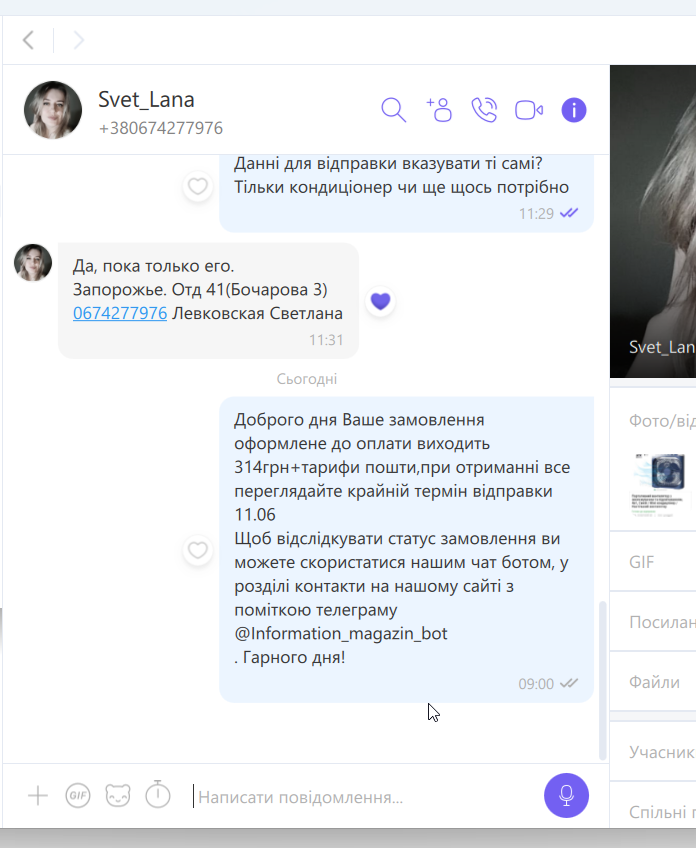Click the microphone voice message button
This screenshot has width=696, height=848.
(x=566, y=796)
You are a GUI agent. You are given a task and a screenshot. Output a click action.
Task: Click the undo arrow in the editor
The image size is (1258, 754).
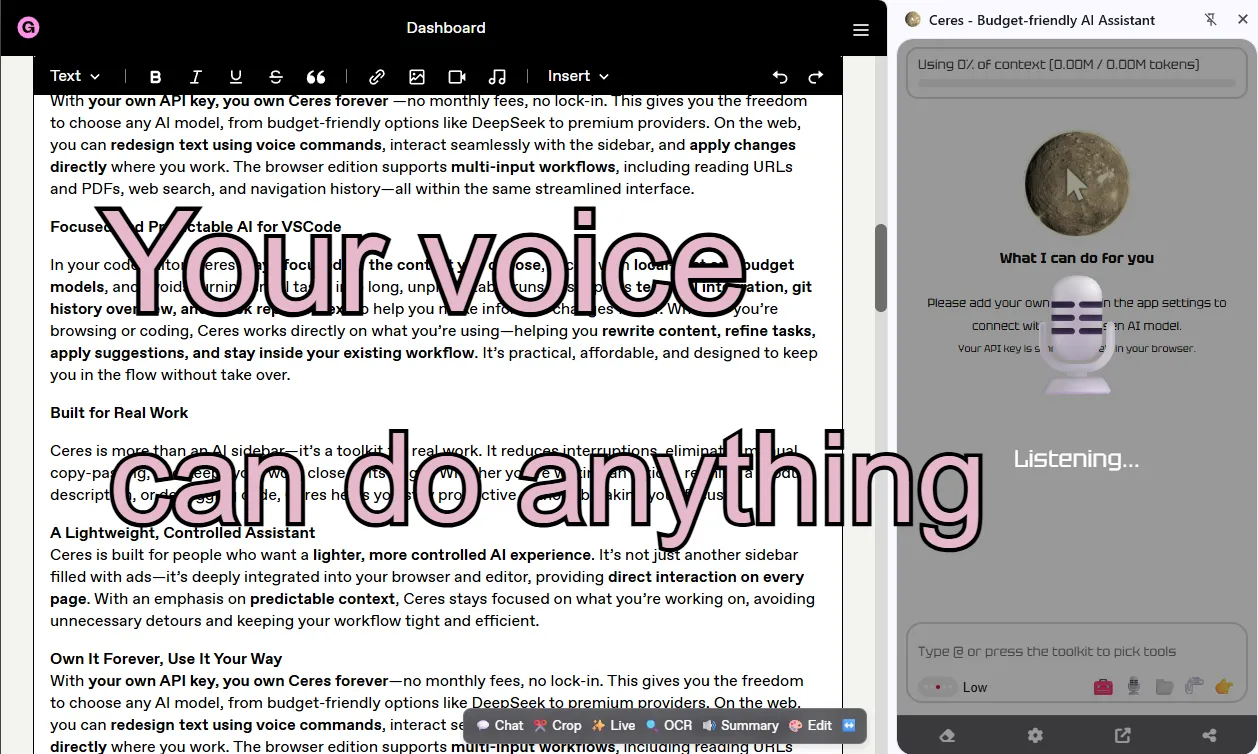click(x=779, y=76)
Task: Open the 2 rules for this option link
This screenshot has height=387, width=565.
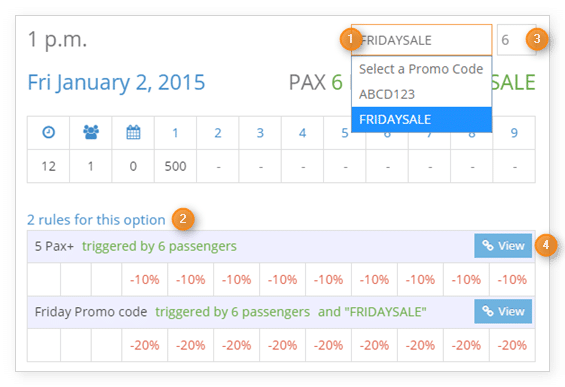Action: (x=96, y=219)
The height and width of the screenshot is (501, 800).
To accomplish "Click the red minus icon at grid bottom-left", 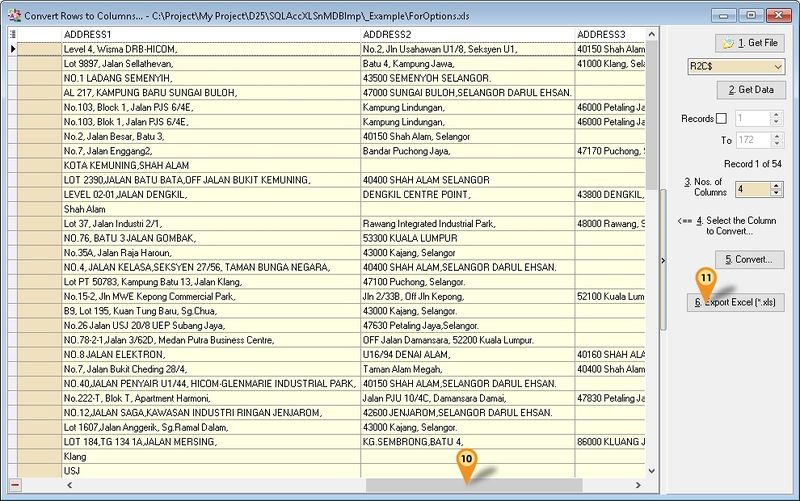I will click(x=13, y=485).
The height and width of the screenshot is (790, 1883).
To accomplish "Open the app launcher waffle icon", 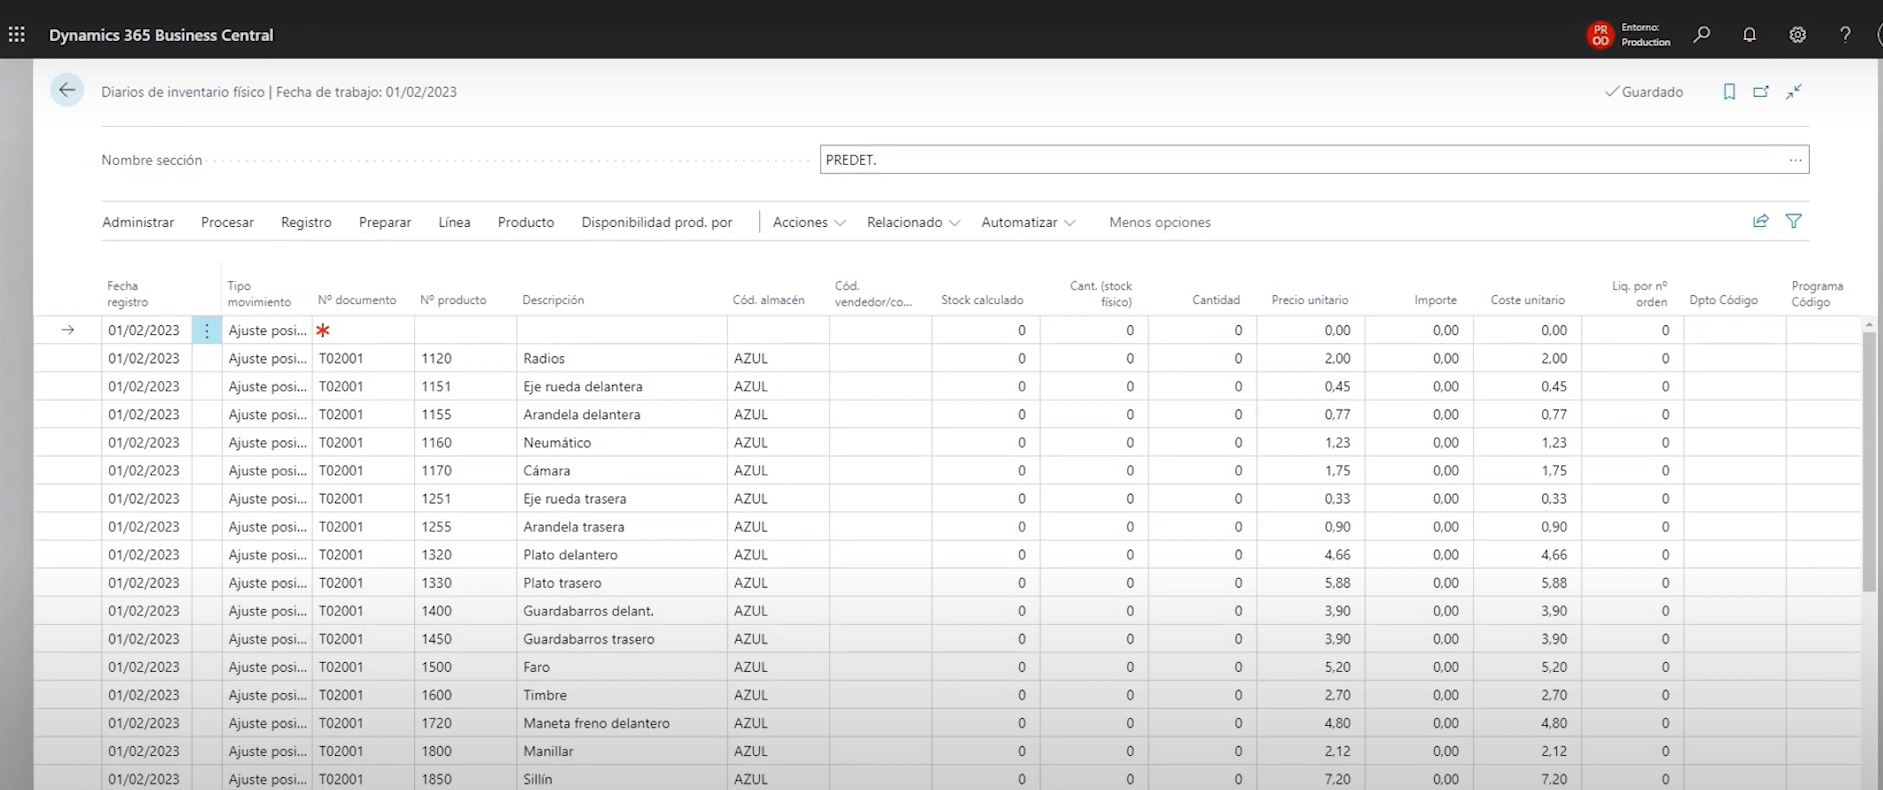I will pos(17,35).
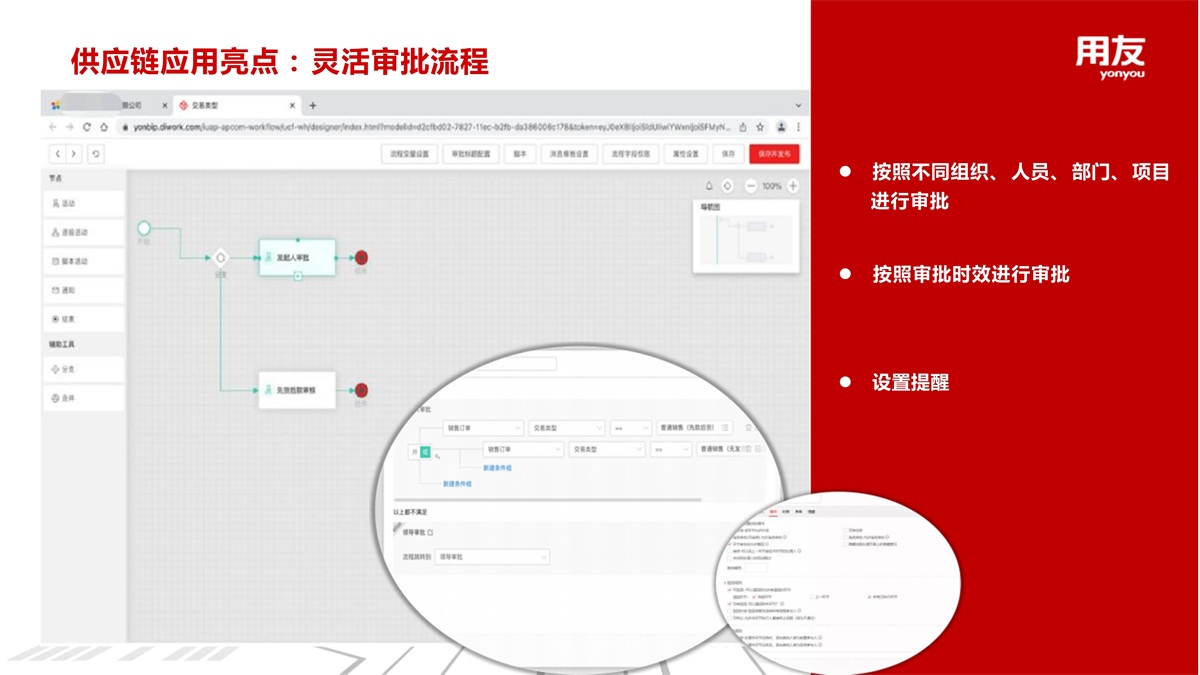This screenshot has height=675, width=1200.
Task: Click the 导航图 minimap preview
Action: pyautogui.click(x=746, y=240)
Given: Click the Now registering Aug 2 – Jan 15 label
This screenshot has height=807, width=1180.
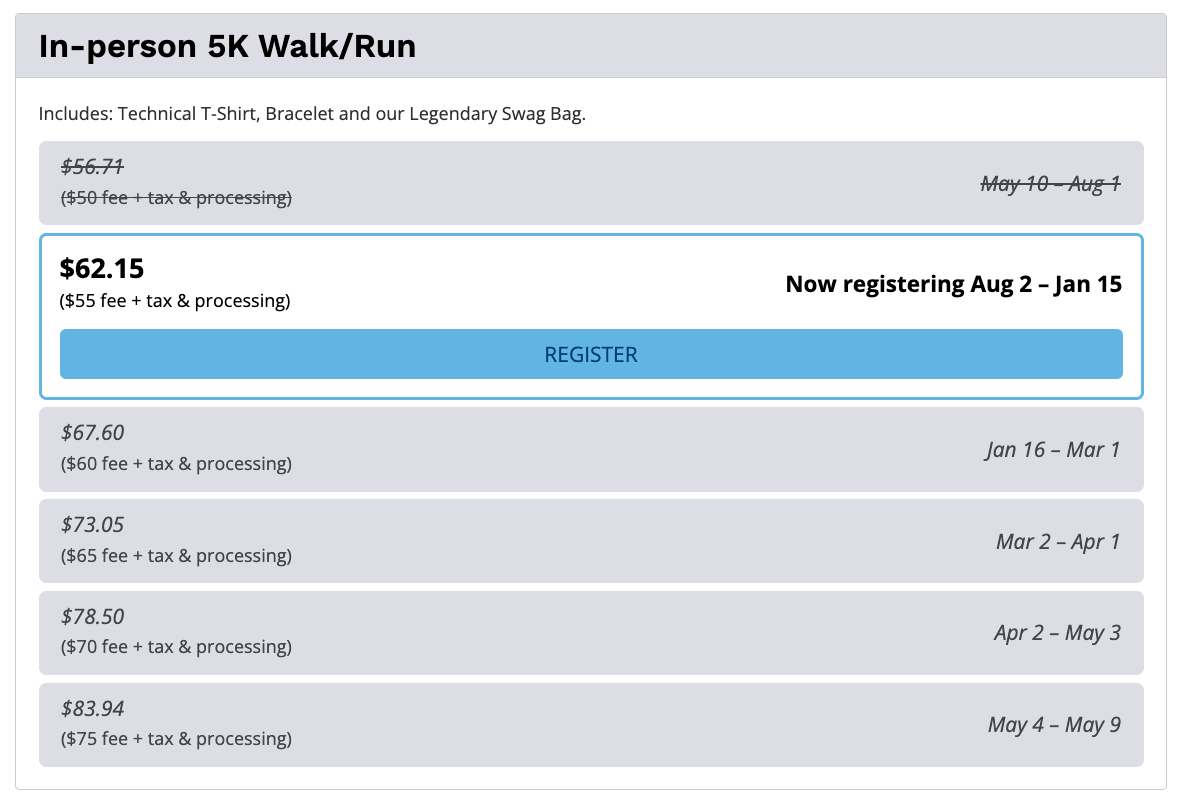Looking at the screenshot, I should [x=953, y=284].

● **Task to carry out**
Write out only the lines from the line containing "Given: Click the" through the end of the material above, both end lines included. Pictures are not written out.

● **Written reply**
Given: Click the Now registering Aug 2 – Jan 15 label
This screenshot has height=807, width=1180.
Looking at the screenshot, I should [x=953, y=284].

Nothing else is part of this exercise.